## START Page extract

The calculation of the artificial neural network may be performed based on a result of preprocessing utterance information. For example, the preprocessing may correspond to division of a speech frame or generation of a feature vector. However, the present disclosure is not limited thereto.
The device 1200 may calculate the first loss based on the frame embedding vector of the first encoder 1210 obtained through forward propagation, a target embedding vector of the second encoder 1220, and the perceptual loss function.
The device 1200 may calibrate parameters based on the calculated first loss. According to an embodiment, the parameters of the first encoder 1210 may be calibrated by performing backpropagation based on the first loss. For example, the device 1200 may perform backpropagation to calibrate the parameters of the first encoder 1210 to reduce a loss value.
The device 1200 may perform forward propagation and backpropagation at least once based on the calibrated parameters. According to an embodiment, the device 1200 may repeat forward propagation and backpropagation a preset number of times. In some embodiments, the device 1200 may repeat forward propagation and backpropagation until the calculated loss value becomes less than a preset error range.
The device 1200 may obtain at least one comparative feature vector by inputting comparative utterance information different from the predetermined utterance information into the first encoder 1210. The comparative utterance information may be obtained from a preset training database. A first speaker corresponding to the comparative utterance information may be different from a second speaker corresponding to the predetermined utterance information.
The feature vector may be understood as being generated by extracting features of a speech frame. Thus, it may be preferable that feature vectors for the same speaker is generated to be far from feature vectors for other speakers in a vector space.
The device 1200 may generate a feature vector by inputting utterance information of the first speaker as predetermined utterance information into the first encoder 1210. The device 1200 may obtain a comparative feature vector by inputting utterance information of a second speaker, who is different from the first speaker, as comparative utterance information into the first encoder 1210.
According to an embodiment, the device 1200 may calculate a second loss based on one comparative feature vector selected from among at least one comparative feature vector, two feature vectors selected from a plurality of feature vectors generated based on the predetermined utterance information, and the triplet loss function. The triplet loss function may include a loss function that uses two vectors in the same class and one vector in another class, as variables. The device 1200 may calculate the second loss by inputting two feature vectors corresponding to the first speaker and one comparative feature vector corresponding to the second speaker, into the triplet loss function.
The device 1200 may calibrate the parameters of the first encoder 1210 based on the calculated second loss. The device 1200 may calibrate the parameters of the first encoder 1210 such that feature vectors for the same speaker are generated to be close to each other in the vector space, and feature vectors for different speakers are generated to be far from each other in the vector space.
Hereinafter, generating an unlearned utterance embedding vector by using the first encoder 1210 that is trained via transfer learning will be described in detail.
The device 1200 may generate an unlearned utterance embedding vector based on unlearned utterance information. According to an embodiment, based on the unlearned utterance information, the device 1200 may generate a feature vector for each of at least one speech frame into which the unlearned utterance information is divided. Generation of a feature vector may be performed in the same manner as a process of generating a feature vector when transfer learning of the first encoder 1210 is performed. The device 1200 may generate an unlearned utterance embedding vector based on the generated feature vector. For example, the device 1200 may generate a frame embedding vector based on the feature vector, and generate an unlearned utterance embedding vector based on the frame embedding vector.

## END Page extract

Problem set.
1. In the speaker-encoder passage, what does the triplet loss function use as variables?
2. Transcribe the speaker-encoder passage from "The device 1200 may calculate the first" down to "perceptual loss function.".
3. Render this sentence from the speaker-encoder passage in Spanish: "The comparative utterance information may be obtained from a preset training database."
Work only from the speaker-encoder passage, with no outside sources.

## START Extracted material

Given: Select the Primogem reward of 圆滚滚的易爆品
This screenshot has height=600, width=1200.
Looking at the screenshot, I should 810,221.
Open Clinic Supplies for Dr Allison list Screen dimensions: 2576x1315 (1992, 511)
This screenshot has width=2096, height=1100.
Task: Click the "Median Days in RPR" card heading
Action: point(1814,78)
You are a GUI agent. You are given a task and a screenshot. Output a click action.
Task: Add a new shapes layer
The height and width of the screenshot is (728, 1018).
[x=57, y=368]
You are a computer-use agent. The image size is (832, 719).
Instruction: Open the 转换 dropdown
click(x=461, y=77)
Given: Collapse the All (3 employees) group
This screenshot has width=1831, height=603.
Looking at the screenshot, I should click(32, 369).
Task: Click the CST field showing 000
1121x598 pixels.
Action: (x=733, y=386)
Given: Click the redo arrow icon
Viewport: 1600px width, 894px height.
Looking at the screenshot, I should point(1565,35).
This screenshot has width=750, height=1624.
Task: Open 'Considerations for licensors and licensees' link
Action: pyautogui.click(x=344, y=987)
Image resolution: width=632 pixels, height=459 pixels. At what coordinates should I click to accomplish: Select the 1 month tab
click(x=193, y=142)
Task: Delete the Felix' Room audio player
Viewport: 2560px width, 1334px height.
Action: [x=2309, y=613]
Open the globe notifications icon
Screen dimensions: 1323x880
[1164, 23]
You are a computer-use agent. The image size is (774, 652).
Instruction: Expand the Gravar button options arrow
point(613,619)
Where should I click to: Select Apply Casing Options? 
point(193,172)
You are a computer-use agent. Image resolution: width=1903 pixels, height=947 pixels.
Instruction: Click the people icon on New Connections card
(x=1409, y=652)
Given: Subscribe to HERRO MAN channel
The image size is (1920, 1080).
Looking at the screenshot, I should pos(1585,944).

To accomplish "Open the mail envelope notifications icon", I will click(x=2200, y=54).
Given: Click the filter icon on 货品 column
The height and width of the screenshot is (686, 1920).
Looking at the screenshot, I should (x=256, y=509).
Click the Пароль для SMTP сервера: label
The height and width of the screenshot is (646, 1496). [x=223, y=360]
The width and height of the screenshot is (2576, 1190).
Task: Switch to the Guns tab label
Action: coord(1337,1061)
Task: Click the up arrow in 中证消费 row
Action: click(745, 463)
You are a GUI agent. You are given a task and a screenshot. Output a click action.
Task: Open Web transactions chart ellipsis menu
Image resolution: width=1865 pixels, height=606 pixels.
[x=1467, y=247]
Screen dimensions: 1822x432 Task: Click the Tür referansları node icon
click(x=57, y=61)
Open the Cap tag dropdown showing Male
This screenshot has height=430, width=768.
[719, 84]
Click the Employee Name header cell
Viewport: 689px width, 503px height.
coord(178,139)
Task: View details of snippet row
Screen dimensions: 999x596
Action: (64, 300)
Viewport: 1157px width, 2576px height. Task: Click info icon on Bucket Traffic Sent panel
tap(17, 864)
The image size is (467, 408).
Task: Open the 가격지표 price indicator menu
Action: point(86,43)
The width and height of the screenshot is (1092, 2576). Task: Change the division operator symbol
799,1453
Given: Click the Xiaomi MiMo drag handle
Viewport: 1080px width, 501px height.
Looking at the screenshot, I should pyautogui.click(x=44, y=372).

## END Extracted material

The replies.
1. Two vectors in the same class and one vector in another class.

2.
The device 1200 may calculate the first loss based on the frame embedding vector of the first encoder 1210 obtained through forward propagation, a target embedding vector of the second encoder 1220, and the perceptual loss function.

3. La información de enunciado comparativa puede obtenerse de una base de datos de entrenamiento preestablecida.